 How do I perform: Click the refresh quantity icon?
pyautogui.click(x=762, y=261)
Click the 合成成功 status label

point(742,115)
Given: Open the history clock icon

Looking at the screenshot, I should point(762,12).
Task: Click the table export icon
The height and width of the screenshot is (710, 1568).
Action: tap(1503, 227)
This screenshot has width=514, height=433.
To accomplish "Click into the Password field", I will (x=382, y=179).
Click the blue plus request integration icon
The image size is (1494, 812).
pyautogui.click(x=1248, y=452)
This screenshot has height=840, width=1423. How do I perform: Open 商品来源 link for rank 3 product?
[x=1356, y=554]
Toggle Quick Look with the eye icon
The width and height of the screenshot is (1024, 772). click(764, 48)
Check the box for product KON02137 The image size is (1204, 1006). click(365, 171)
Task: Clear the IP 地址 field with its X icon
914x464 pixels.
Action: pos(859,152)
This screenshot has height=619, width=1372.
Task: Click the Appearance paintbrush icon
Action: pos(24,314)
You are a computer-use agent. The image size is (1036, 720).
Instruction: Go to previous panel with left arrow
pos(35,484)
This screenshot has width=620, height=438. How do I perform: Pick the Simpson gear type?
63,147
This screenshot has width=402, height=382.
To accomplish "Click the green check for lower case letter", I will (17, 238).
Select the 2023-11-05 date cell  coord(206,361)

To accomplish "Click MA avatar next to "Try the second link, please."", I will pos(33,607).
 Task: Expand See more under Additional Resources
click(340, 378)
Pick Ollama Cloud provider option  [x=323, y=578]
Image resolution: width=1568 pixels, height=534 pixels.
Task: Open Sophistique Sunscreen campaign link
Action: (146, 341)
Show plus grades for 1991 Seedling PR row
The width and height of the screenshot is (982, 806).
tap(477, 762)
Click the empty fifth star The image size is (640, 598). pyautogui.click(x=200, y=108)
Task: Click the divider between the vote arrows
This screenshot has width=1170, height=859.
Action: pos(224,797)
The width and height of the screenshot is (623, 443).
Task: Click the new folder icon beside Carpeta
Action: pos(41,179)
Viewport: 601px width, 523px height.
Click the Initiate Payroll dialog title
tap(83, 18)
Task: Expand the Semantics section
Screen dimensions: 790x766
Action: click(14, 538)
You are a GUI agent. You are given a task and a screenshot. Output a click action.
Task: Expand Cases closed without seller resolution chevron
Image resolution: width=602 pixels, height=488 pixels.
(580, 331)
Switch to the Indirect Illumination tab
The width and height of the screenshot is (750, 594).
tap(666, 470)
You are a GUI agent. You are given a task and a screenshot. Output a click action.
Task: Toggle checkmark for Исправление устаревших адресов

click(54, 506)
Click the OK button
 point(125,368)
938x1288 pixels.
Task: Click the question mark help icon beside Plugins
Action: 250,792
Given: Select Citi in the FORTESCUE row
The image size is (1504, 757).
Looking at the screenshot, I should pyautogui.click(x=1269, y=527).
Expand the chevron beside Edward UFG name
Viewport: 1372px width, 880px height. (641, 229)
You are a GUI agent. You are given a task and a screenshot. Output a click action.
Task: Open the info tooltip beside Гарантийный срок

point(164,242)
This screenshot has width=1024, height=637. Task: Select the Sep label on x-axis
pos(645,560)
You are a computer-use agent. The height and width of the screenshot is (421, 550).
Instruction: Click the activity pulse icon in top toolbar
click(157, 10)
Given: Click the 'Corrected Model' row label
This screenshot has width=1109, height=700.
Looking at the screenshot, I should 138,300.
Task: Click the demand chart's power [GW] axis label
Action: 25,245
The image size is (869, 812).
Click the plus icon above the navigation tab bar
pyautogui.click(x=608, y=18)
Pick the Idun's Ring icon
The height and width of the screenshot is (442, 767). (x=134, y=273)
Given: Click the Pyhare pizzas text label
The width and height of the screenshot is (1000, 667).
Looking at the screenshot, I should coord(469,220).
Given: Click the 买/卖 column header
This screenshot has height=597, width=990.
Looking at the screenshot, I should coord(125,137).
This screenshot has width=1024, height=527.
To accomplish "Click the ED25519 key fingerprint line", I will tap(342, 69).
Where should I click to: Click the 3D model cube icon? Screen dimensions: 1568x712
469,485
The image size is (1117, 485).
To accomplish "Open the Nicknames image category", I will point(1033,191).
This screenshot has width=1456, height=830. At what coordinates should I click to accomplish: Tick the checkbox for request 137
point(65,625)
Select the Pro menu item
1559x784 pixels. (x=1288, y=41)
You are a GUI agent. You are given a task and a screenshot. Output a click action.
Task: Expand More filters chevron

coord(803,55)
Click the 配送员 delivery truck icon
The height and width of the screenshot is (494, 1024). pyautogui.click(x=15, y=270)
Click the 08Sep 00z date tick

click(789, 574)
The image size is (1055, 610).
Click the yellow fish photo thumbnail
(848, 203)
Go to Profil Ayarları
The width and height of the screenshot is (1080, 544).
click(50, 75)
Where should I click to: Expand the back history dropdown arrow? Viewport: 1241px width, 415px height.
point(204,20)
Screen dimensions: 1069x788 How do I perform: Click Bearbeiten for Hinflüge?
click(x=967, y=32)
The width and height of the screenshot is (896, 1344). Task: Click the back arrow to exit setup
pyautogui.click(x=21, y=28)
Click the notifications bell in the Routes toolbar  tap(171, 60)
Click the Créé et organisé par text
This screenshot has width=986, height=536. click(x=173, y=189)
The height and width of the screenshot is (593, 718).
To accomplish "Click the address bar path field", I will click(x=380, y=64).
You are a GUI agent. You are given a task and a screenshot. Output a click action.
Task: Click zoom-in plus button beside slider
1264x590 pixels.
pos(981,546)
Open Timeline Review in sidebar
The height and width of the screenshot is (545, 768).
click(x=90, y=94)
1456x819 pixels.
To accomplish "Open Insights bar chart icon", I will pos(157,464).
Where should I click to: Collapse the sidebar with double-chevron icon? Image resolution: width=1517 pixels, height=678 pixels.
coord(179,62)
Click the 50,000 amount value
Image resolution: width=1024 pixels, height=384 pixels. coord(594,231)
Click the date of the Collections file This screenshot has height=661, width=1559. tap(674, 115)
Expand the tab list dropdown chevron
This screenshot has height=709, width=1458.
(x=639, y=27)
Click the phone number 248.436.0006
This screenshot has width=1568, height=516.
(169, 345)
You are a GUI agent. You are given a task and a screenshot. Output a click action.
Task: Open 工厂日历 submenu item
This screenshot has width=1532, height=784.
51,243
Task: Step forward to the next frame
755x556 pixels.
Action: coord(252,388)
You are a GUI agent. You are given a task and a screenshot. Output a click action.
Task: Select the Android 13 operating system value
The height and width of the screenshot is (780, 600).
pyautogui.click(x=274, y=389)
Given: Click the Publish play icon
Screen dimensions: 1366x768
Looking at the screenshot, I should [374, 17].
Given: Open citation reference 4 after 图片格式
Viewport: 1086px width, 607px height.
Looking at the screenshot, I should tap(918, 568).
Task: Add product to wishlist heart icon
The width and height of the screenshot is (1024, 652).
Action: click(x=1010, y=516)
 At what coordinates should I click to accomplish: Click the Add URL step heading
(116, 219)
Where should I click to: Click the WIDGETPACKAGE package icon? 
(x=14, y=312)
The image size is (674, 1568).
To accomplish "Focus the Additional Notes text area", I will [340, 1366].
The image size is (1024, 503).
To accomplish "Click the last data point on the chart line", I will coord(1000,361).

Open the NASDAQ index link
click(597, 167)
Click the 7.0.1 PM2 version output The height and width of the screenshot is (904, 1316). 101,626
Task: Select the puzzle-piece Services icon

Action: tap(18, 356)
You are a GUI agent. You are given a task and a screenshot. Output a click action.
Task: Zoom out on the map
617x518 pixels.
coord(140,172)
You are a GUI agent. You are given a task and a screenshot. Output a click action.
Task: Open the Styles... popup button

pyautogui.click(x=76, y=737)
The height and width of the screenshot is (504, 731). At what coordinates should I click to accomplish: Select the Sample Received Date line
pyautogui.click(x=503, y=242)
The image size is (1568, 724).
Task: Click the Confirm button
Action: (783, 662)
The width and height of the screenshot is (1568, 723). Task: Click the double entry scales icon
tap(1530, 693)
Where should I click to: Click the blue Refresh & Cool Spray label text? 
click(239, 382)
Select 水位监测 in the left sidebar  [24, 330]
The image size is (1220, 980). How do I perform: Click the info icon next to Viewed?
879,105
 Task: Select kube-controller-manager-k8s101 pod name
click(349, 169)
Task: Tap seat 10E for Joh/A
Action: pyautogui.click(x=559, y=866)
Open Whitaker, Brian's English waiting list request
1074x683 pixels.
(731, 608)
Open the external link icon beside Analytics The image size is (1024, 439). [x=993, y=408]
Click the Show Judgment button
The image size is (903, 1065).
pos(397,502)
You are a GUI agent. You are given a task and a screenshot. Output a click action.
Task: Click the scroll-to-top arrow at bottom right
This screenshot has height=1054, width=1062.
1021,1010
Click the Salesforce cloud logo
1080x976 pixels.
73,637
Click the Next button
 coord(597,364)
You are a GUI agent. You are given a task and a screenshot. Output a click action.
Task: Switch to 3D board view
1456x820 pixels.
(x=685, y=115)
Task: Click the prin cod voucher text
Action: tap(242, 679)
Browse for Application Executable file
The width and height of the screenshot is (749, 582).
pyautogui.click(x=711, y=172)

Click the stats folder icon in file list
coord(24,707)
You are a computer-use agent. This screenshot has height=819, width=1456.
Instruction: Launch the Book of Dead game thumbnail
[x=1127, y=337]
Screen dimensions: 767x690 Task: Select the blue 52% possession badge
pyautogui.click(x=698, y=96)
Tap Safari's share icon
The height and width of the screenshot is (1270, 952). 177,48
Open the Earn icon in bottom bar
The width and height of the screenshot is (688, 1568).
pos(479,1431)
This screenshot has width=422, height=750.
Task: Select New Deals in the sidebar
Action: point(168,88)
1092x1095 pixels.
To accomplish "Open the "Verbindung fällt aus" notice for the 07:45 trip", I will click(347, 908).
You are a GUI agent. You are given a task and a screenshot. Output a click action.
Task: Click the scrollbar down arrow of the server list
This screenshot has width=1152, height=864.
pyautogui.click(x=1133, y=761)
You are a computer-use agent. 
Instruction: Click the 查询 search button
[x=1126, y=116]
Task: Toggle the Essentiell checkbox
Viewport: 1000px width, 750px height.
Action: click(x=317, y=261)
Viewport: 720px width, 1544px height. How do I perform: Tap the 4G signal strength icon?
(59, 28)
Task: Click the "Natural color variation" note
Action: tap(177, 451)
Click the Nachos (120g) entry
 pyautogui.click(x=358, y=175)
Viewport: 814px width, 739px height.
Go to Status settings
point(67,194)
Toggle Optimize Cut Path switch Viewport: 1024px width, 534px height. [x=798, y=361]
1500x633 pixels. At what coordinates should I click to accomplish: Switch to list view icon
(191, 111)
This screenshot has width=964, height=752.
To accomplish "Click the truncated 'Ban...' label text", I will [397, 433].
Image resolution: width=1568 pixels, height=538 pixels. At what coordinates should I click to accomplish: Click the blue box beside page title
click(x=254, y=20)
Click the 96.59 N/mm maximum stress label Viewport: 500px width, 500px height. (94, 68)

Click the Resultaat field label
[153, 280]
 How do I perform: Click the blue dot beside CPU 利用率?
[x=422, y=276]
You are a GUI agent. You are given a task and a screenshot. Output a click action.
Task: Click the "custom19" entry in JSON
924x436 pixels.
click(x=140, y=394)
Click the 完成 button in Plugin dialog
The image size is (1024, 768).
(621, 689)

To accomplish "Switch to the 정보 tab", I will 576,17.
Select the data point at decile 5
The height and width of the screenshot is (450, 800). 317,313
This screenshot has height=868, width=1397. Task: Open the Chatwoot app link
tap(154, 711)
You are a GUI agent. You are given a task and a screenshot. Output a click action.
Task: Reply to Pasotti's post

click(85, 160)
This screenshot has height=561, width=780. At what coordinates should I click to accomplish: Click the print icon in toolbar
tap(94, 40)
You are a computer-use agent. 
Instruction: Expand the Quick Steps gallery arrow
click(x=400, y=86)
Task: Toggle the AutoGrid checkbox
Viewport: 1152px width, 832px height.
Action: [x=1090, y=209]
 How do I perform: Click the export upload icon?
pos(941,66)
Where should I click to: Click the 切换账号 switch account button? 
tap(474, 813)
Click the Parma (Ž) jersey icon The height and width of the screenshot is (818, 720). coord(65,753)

++++

→ PROMPT
Could you report how many lines in the data above include the word "will"? Give the number and nothing more.

→ SOLUTION FOR THIS TASK
12